This year, to mark Peer Review Week, UCL Open: Environment sat down with Deputy Editor-in-Chief, Yasemin Aktas (UCL, London) for a brief conversation on Open Peer Review.
There seems to be a challenge in the scholarly community
to secure a peer review, how do you select reviewers for each paper?
Expertise in the topic is key, although in a cross/interdisciplinary
context such as the UCL O:E where submissions tend not to follow the
conventions of singular scientific domains, it is increasingly less
straightforward to identify key expertise needed for a healthy peer
review. Luckily crossdisciplinarity is increasingly the norm in the academic
world, and we are very lucky to have incredible scholars who can advise not
only in the rigour of the submissions from the viewpoint of a single discipline
but more widely.
Editors' role in dissecting the submissions to ensure all
their scientific aspects are looked into, and their ability to synthesise the
review reports to pass judgement on the submitted works' rigour as a whole
beyond disciplinary boundaries is also a defining factor.
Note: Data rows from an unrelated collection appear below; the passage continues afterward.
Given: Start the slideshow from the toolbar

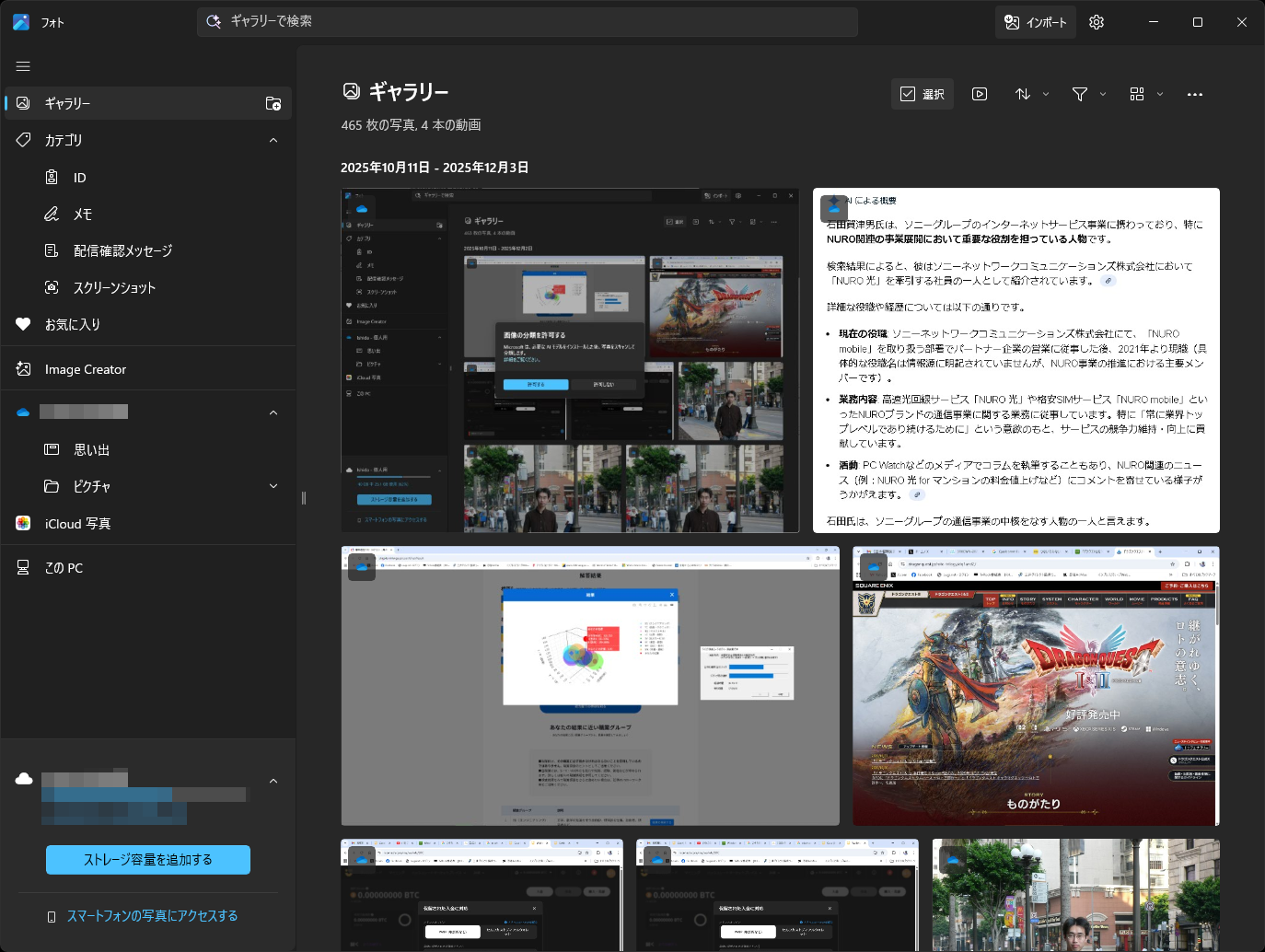Looking at the screenshot, I should click(x=980, y=94).
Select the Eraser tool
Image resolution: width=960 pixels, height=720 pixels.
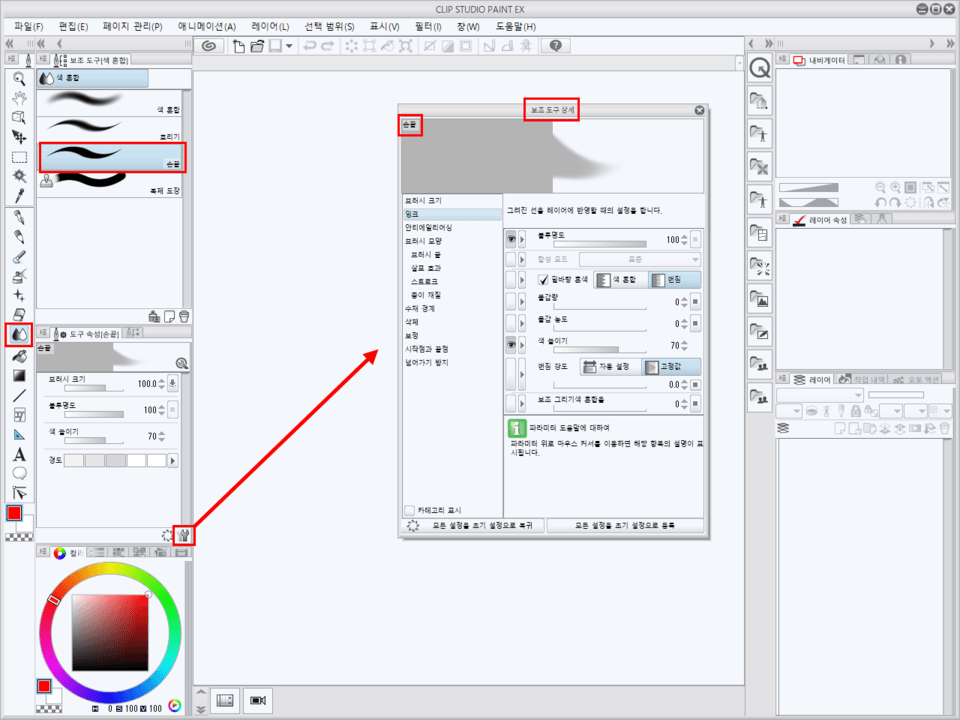click(18, 314)
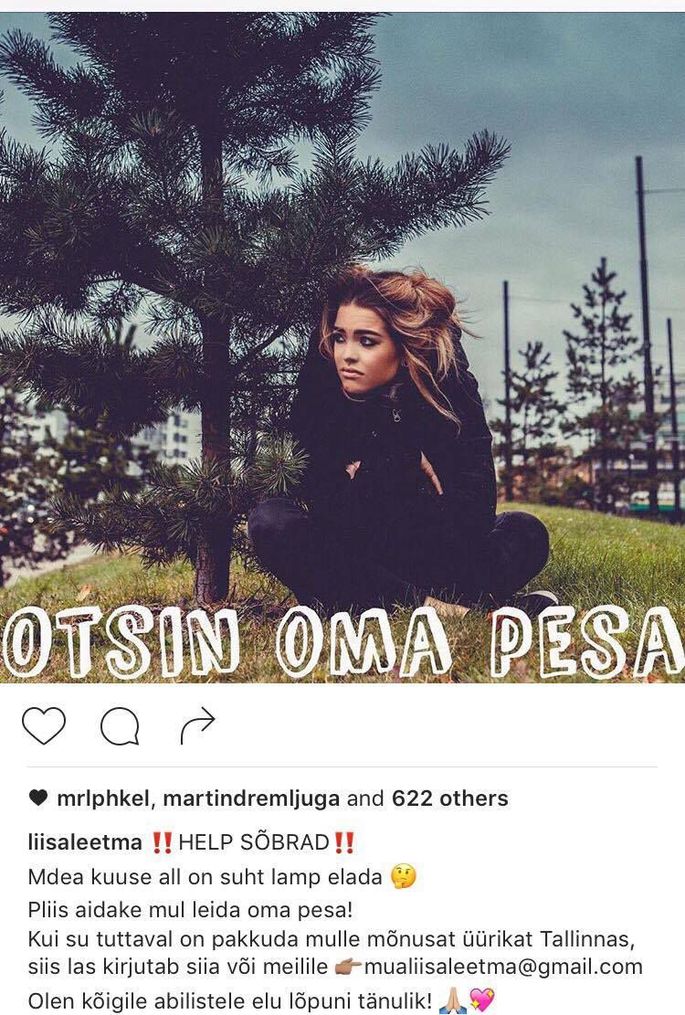Tap the sparkling pink heart emoji
685x1015 pixels.
pyautogui.click(x=482, y=1001)
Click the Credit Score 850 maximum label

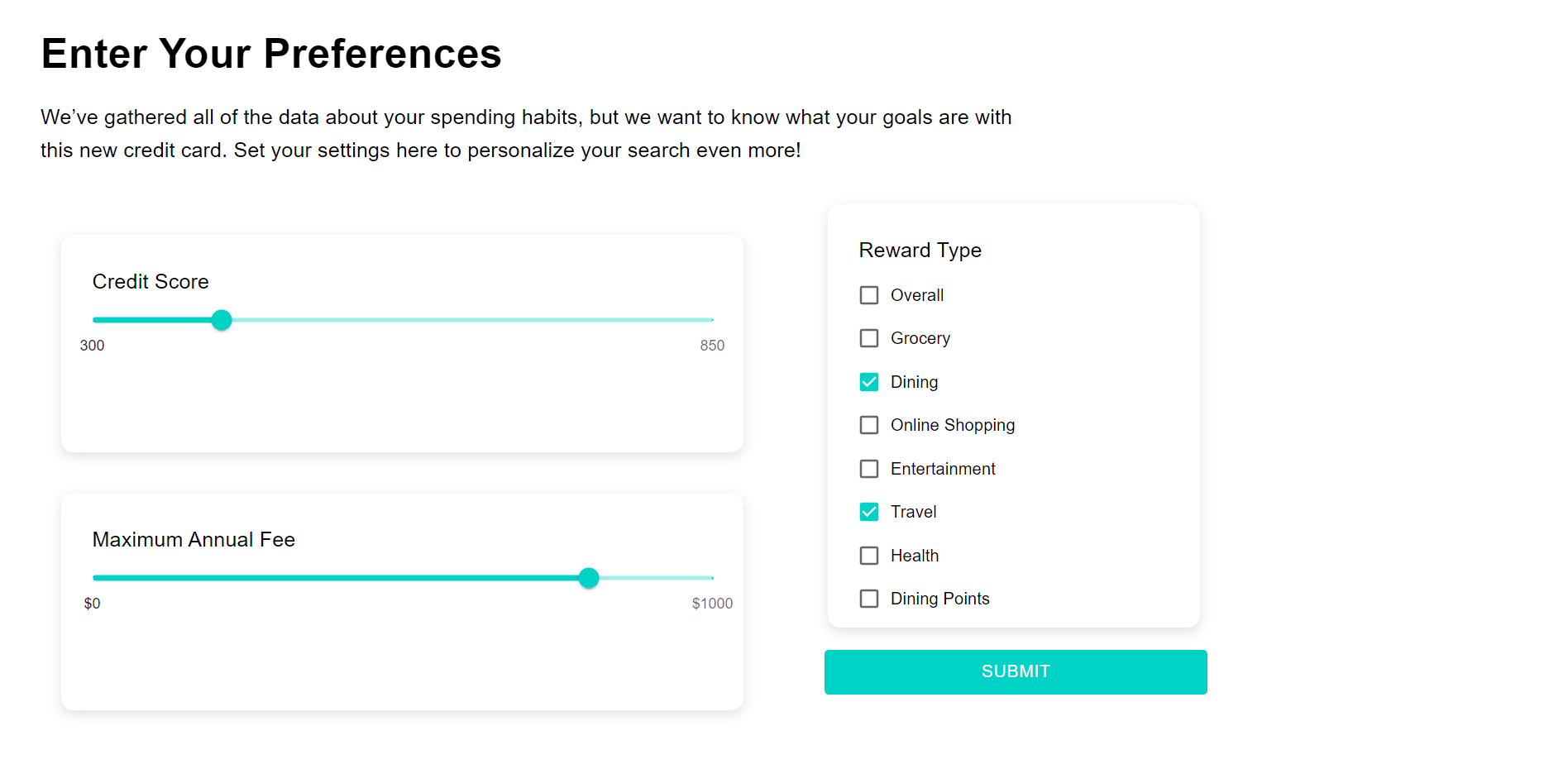712,346
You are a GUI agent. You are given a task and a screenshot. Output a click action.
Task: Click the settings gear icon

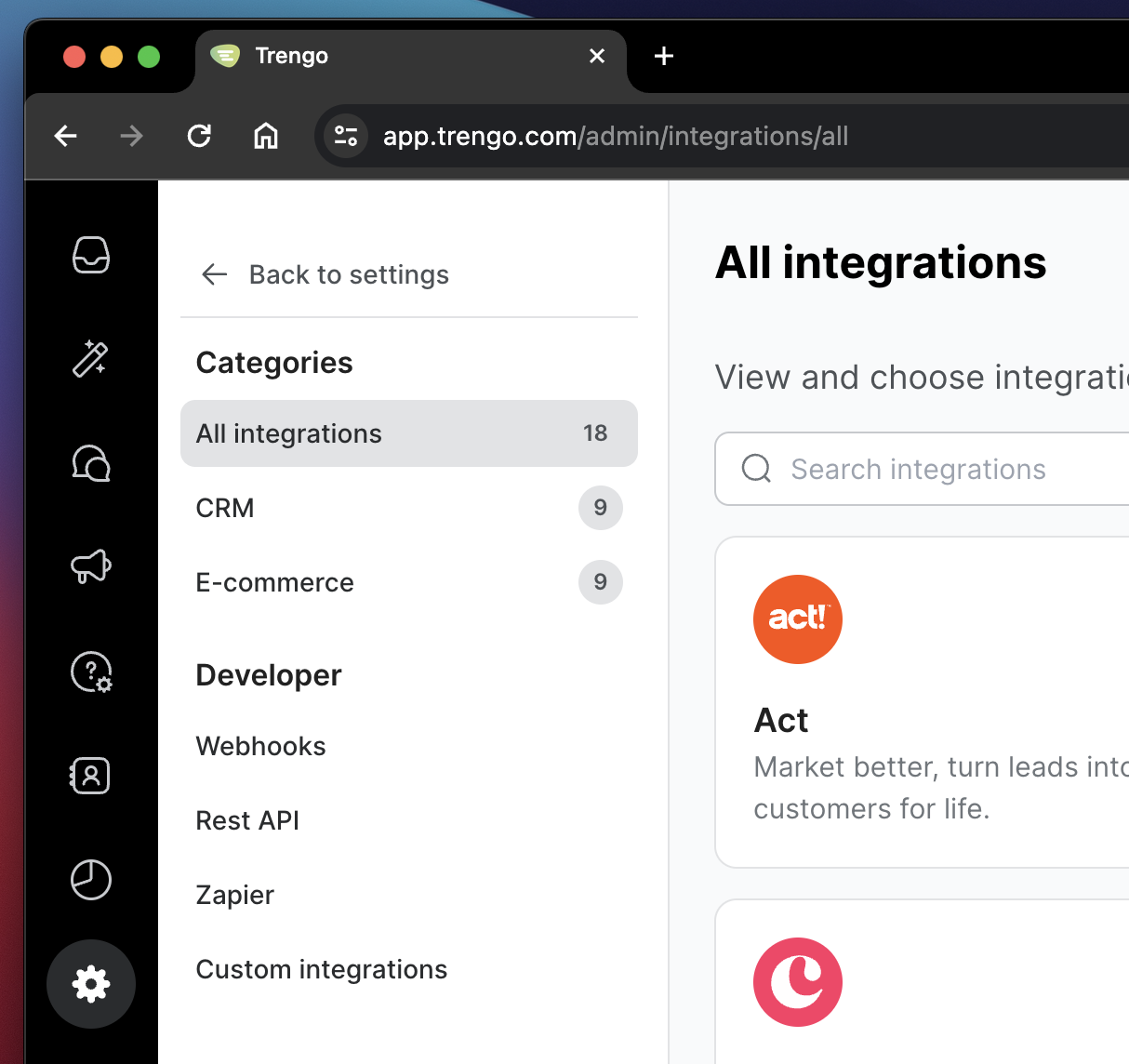[x=91, y=984]
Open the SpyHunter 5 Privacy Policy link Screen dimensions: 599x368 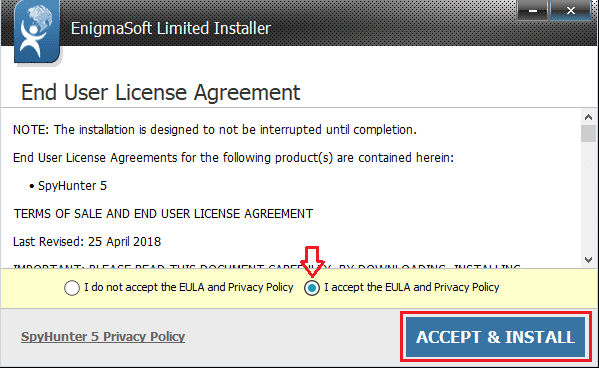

Can you explain one of the benefits of open peer review?
Peer-review is traditionally a complete black box, which
happens behind the scenes between the authors, reviewers and editors, but is
entirely obscure to everyone else. The community, academic or otherwise, who
uses the paper must therefore postulate the authority and rigour of the
peer review that led to the published, final version of an academic outcome,
although the process is not visible and therefore cannot be put to test. During
this process, the academic exchange is a monologue, rather than a lively and
productive dialogue that is the basis of all scientific and academic growth.
Open peer-review makes the process transparent, empowering
both reviewers and the authors to be more challenging and rigorous in their
approaches. Equally importantly, the exchange becomes a public record
underpinning the decision-making process for everyone else's scrutiny and
learning.
It is clear that we need to change our understanding and
ways of publishing for a more equitable and transparent academia. UCL Open
Environment has been one of the pioneers of implementing open science
principles and our reviewers' community is key to its success.